This is a critical car. Ever since the early 1960s, Jaguar has become synonymous with the modern sporting saloon car, practically inventing the genre and carrying the flame for three decades until finally the combined talents of certain German firms encroached upon its territory. Despite a long run of uncertainty regarding ownership and finance, Jaguar stuck to its guns, producing an ongoing series of elegant but ultimately rather chaste motorcars that gradually become more and more unconcerned with the fashions of the time.
The new XJ aims to wipe that slate clean. Jaguar Land Rover is now the property of Indian industrial conglomerate Tata, a shift that has revived morale and slashed development times. Already bolstered by the global acclaim afforded the XF model, launched in 2008, the XJ is Jaguar going further, pushing its design language into the 21st century without losing that lithe, sensual quality the marque came to be intimately associated with in the 1960s.
Overseen by designers Ian Callum and Giles Taylor, the XJ design conceals the car's size using broad strokes, including deeply sculpted bodywork that exaggerates the radiator, the sweep of the roof and the slashed LED tail-lights (said to be inspired by the claw marks of a big cat, or so we're told). Like all envelope-expanding designs, the XJ isn't instantly understandable; indeed, from some angles it carries with it a slightly awkwardness. The heavily chamfered nose, for example, and the slightly contrived way the rear-lights dovetail into the gap between bootlid and rear wing.

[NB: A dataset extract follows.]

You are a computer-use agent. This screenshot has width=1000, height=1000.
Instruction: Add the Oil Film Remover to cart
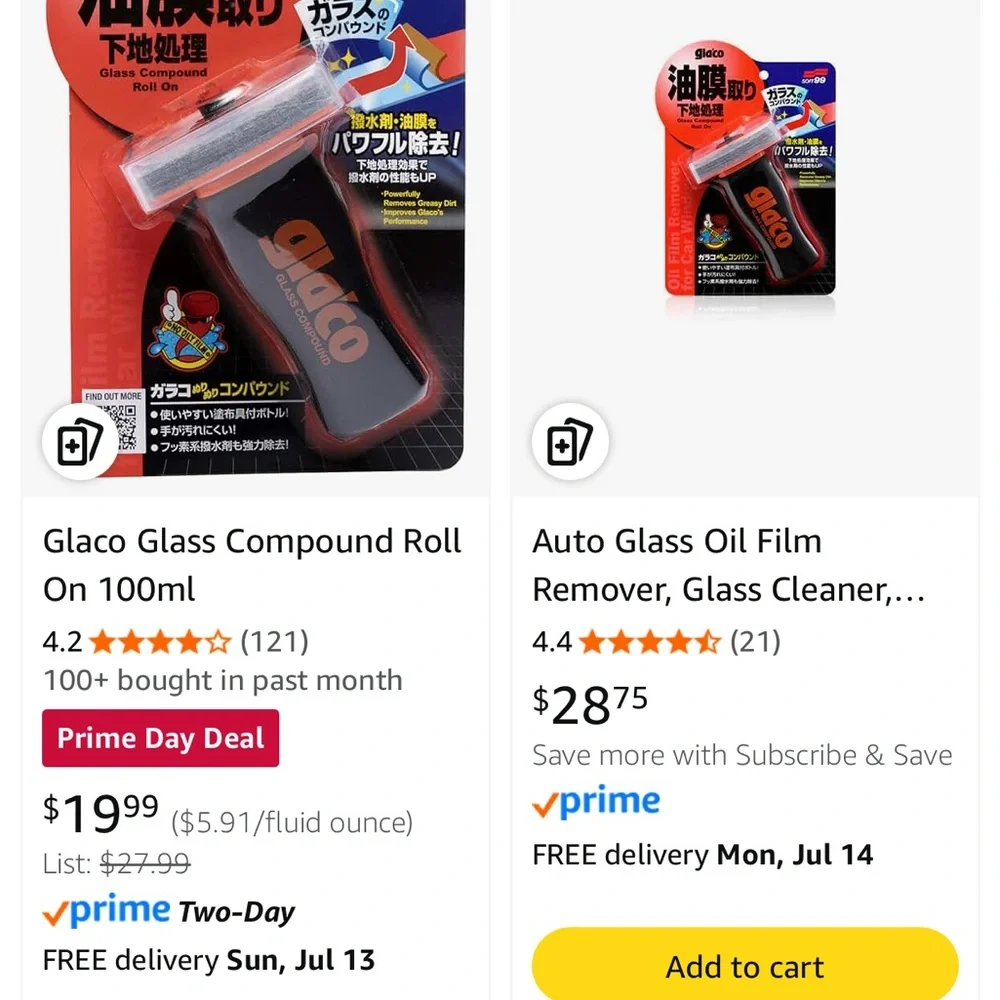click(x=745, y=965)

That profile, however, is a winner. Lithe and dynamic, it does an effective voice of shrinking the bulk while still conveying the kind of chauffeur-driven authority that keeps this sector afloat. Jaguar has a keen eye on the environmental bottom line as well. While high performance variants are available already - with even faster XJs in the wings - we sampled the 3.0 litre V6 diesel, a hugely effective piece of technology that combines whisper-quiet refinement, brilliant fuel economy and punchy acceleration thanks to twin turbochargers. The aluminium structure has become a hallmark of high-end Jaguars, saving weight and allowing for high levels of recycled material to be incorporated into the car.
Inside, the XJ really excels. This is perhaps the most cohesive, cosseting and downright pleasurable car interior on the market today, a rich blend of wood, leather and curves, with an instrument panel that eschews space-age minimalism in favour of dials, switches and displays that hint at a rich engineering tradition and the evolving interface between man and machine.

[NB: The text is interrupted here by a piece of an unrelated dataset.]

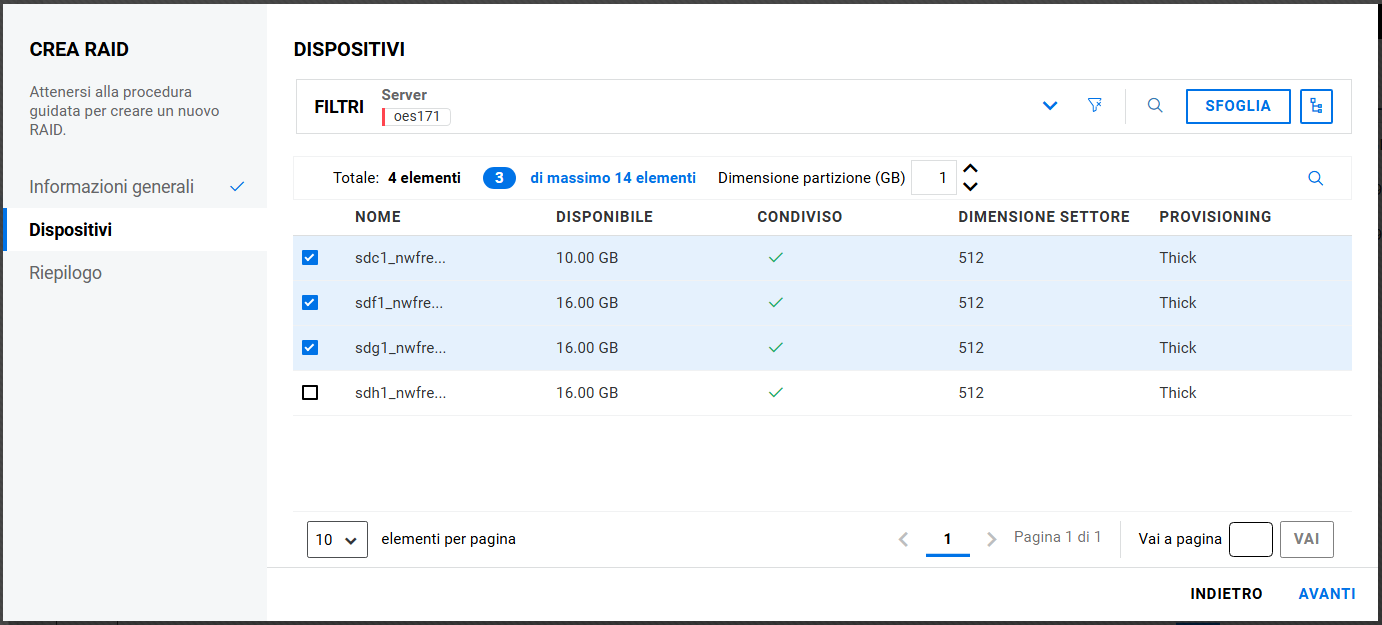Open elements per page dropdown
The image size is (1382, 625).
click(x=337, y=539)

The speedo and rev counter are actually part of Jaguar's innovative Virtual Instrument panel, which allows for other information to be popped up into the driver's sightline as necessary, or change to an aggressive red hue when 'Dynamic' driving mode is selected. Audio is supplied by Bowers and Wilkins, while the touch screen at the heart of the dashboard can be configured to provide two separate images thanks to the change in viewing angle; allowing passengers to watch a DVD while the driver follows the map.

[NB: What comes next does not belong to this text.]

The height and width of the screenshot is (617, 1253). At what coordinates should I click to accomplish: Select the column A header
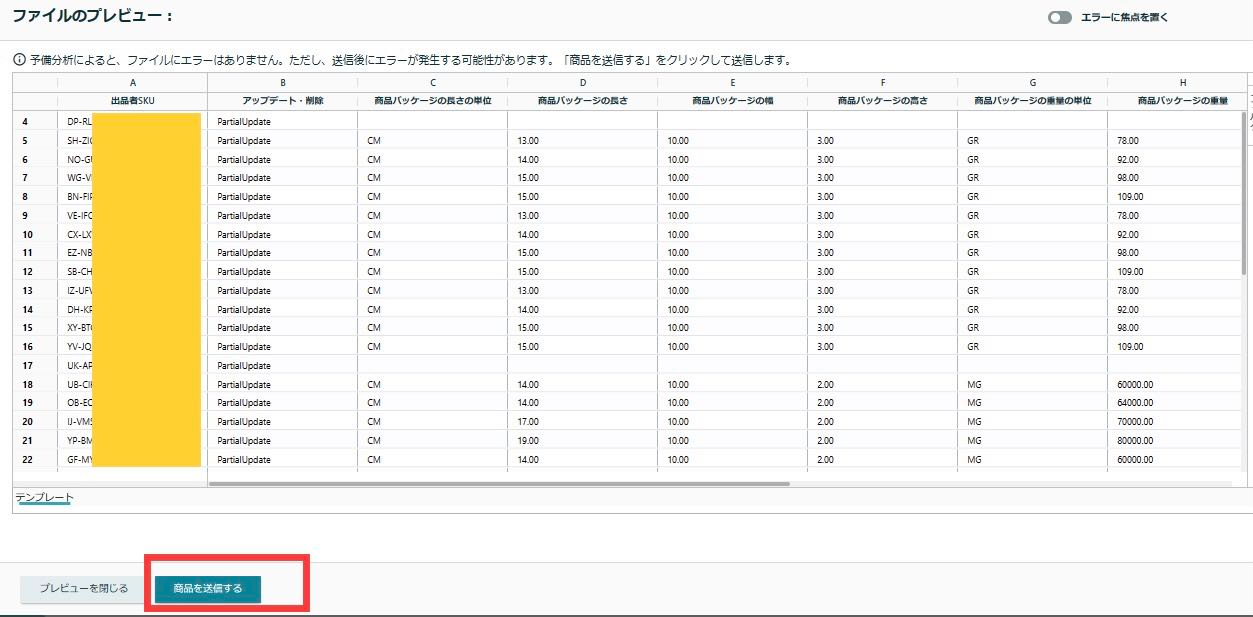pos(132,83)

Admittedly, there is the occasional anachronism or irritation. The resistive touch screen needs a hefty shove to recognize your input (as the world of consumer electronics moves inexorably towards silky smooth capacitive screens, car companies need to play catch-up), or the rather frantic pinging of the (crucial) reversing sensors. And why did the navigation system inexplicably display the location of the nearest McDonalds? But there is more to love, from the circular gear selector which rises from the centre console, as with the XF, to the Dynamic mode, which signals its abilities with a subtle but unmistakable tightening on the driver and passenger seatbelts and the adaptive cruise control that makes highway driving a breeze.
The XJ is a major player in the current luxury car sector. A plug-in hybrid variant, the Limo Green, is currently under test. We can't imagine that big cars like this will form the backbone of the premium industry for ever, especially given the current climate, but the XJ is lean, lithe and more than capable of leading the pack towards the next generation.